Пока Отряд с аппетитом уплетал овсянку, я уселся на камень и попытался разобраться в своих чувствах.
«Почему я чувствую себя виноватым из-за того, что мне нравится Пустельга? Может, потому что она не католичка… и вообще не христианка? Думаю, бабушка не одобрила бы мой выбор. — Я покосился на Пустельгу, сидевшую в нескольких футах от меня. — Кроме того, я вообще не нравлюсь ей… я для нее не больше чем просто друг». — Я тяжело вздохнул.
— О чем задумался? — обернувшись ко мне, спросила Пустельга.
— Переживаю за Ястреба, — ответил я, стараясь не встречаться с ней взглядом.
Пустельга прикусила губу. Ее лицо сделалось невероятно милым.
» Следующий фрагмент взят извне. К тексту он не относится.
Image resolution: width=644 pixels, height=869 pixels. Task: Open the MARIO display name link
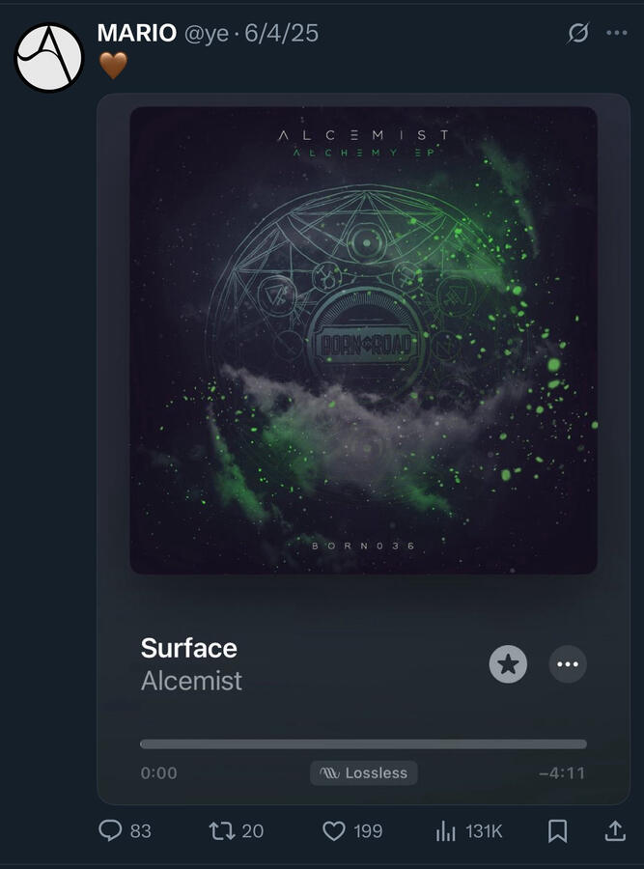pos(137,33)
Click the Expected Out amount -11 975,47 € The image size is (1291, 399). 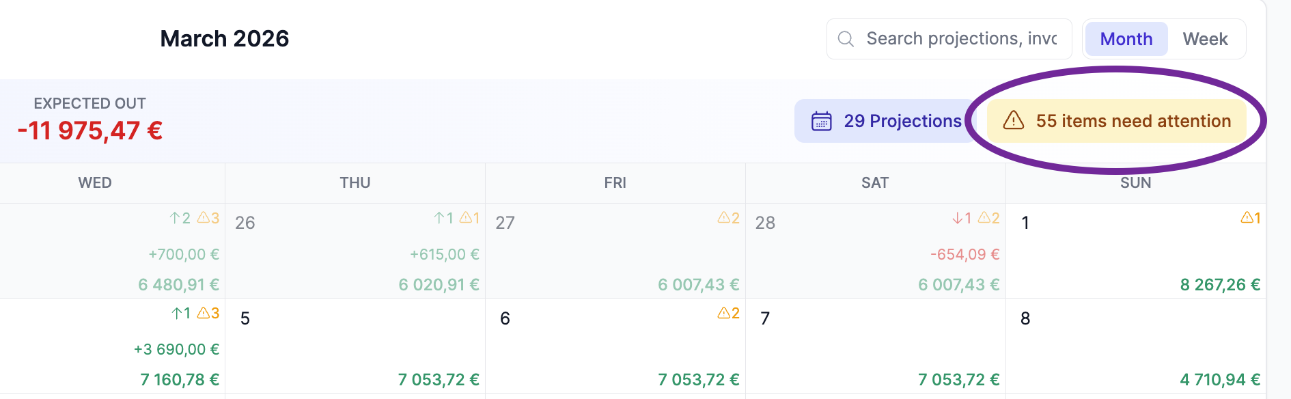point(92,128)
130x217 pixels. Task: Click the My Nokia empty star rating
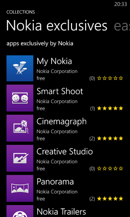pos(110,78)
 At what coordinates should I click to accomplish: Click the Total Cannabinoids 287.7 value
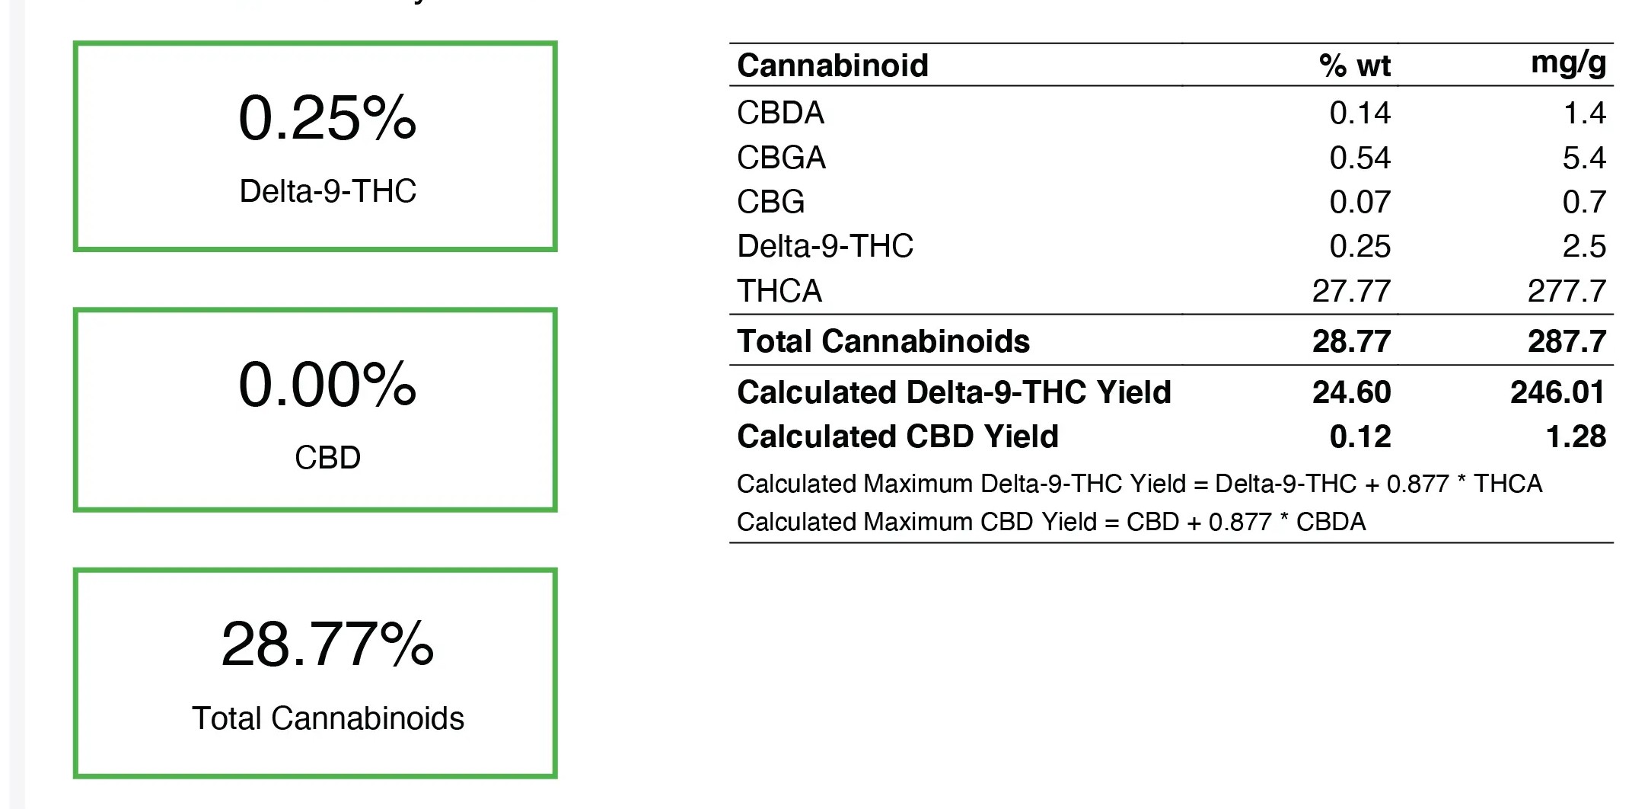pyautogui.click(x=1567, y=341)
И тут мое сердце трепыхнулось от внезапно пронзившей меня мысли: «Будет ли она так же волноваться обо мне, как сейчас встревожилась из-за Ястреба?»
Я заставил себя переключиться на дела предстоящего дня.
— Ну что, пойдем тренироваться? — спросил я, выскребая из миски остатки овсянки.
Пустельга улыбнулась, тревога на ее лице рассеялась, хотя было видно, что ей пришлось приложить усилие, чтобы вернуться к беззаботному тону.
— Конечно, идем. Но после… Думается, вам, мальчикам, пора заняться своим гардеробом.
— Как скажешь, — кивнул я.
Отряд покончил с завтраком и поднялся, чтобы идти на плато.
Солнце уже стояло высоко. И Ястреб сегодня тоже забрался необычайно высоко. Наблюдая за ним, я видел, что он экспериментирует со скоростью. Планируя в восходящем потоке, он поднимался как можно выше, затем складывал крылья и, выйдя из столпа теплого воздуха, бросался вниз, в крутое пике. Поначалу глубина пике была небольшой, он вновь быстро раскрывал крылья и поднимался наверх. Но с каждым разом Ястреб действовал всё увереннее, скорость пике становилась все выше, а глубина — все больше.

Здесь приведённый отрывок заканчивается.